Has it really been nine months since the polar vortex terrorized most of North America with colder than cold temperatures? Hospitals in Pennsylvania have been keeping track, and say they're gearing up for an influx of births from August through September. The Pittsburgh Post-Gazette reports:
West Penn and Forbes Regional hospitals, which together average 3,500 births annually, are experiencing respective increases of 27.8 percent and 15.9 greater than their average number of deliveries each summer. The surge is partly due to the anticipated influx of "polar vortex" births, doctors said.
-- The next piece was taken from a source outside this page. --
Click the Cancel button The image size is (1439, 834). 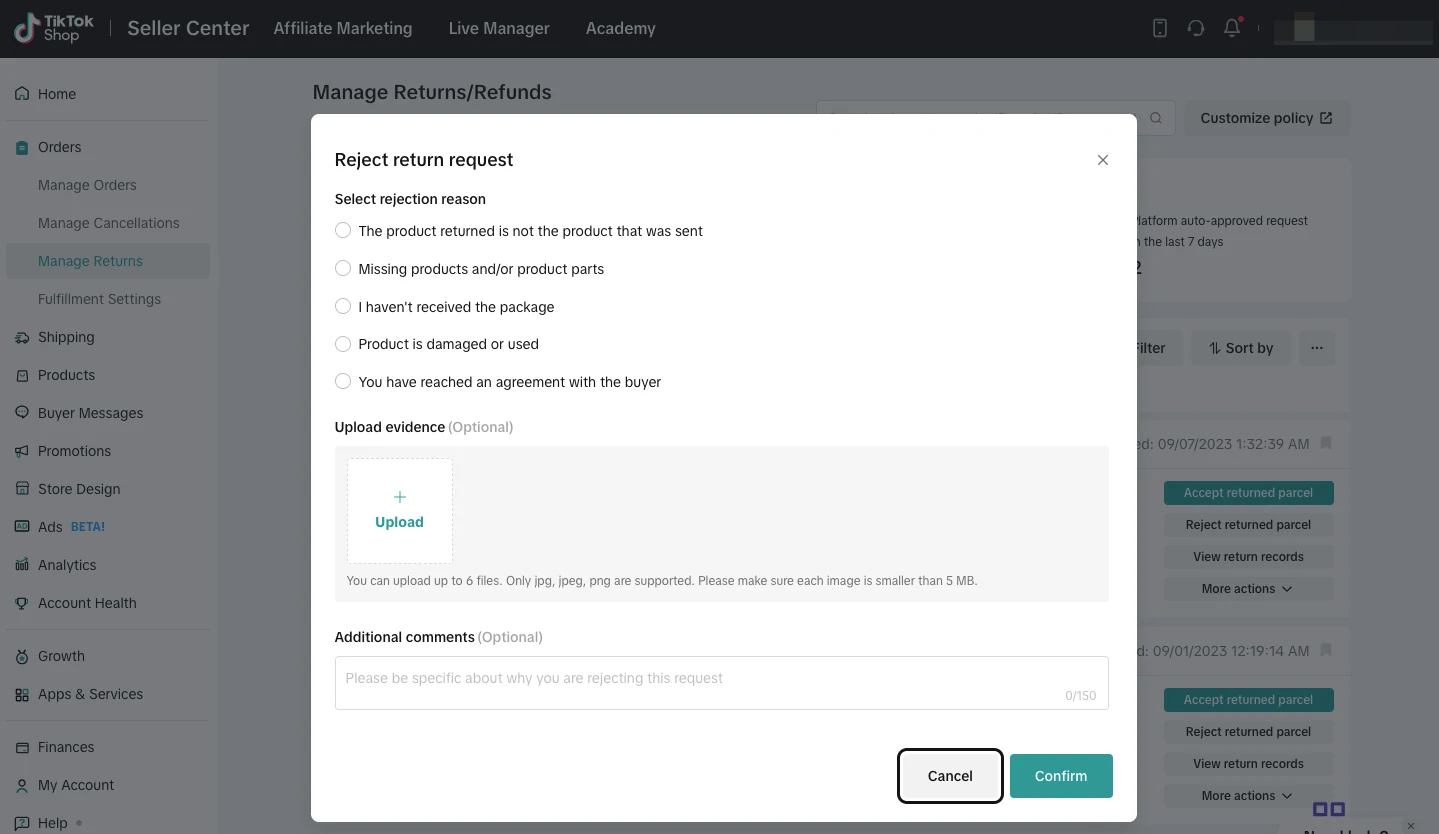949,776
Other local hospitals also expect to feel the whiplash of winter in the delivery room. "The anticipated 'polar vortex' births will definitely make delivery time exceptionally busy," said Maribeth McLaughlin, chief nursing officer and vice president of Patient Care Services at Magee-Womens Hospital of UPMC in Oakland. The region's largest maternity ward, Magee has had 11,000 births in the past year.
The looming increase in births mirrors a national trend, with August being the most popular birth month in 2012 and 2013, according to the Centers for Disease Control and Prevention. A spokeswoman for Magee also said the hospital typically sees more births in the summer season compared to the winter months but is expecting more this year.
Pennsylvania experienced its coldest winter in nearly two decades, with temperatures in the western part of the state dropping as low as 20 degrees below zero -- there were a couple of days in early January when residents of Pittsburgh were advised to stay indoors. It's not unreasonable to think that some combination of boredom, no one wanting to venture outside to buy condoms and the desire to generate body heat could have led to an increase in baby-making.
Still, the science is fuzzy on whether extreme weather events really do correspond to baby booms. In the article, David Logan, an area obstetrician/gynecologist, cites the New York City blackouts as a "textbook example" of such a phenomenon, but fails to have noticed that said example, breathlessly reported in 1965 by the New York Times, was thoroughly debunked in 1970 by Richard Udry, a demographer at University of North Carolina, Chapel Hill, who found that the numbers didn't attest to an uptick in births. "It is evidently pleasing to many people to fantasize that when people are trapped by some immobilizing event which deprives them of their usual activities, most will turn to copulation," Udry wrote. Whether that was actually true, in this case, remains to be seen.